**Description of the task:**
Word for word, set down the entries that follow.

(Stored records)
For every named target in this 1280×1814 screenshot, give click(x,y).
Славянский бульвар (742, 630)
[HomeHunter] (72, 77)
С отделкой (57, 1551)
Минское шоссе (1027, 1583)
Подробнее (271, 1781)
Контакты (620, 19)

**Finished exercise:**
For every named target in this 1280×1814 screenshot, give click(x,y).
Славянский бульвар (742, 630)
[HomeHunter] (72, 77)
С отделкой (57, 1551)
Минское шоссе (1027, 1583)
Подробнее (271, 1781)
Контакты (620, 19)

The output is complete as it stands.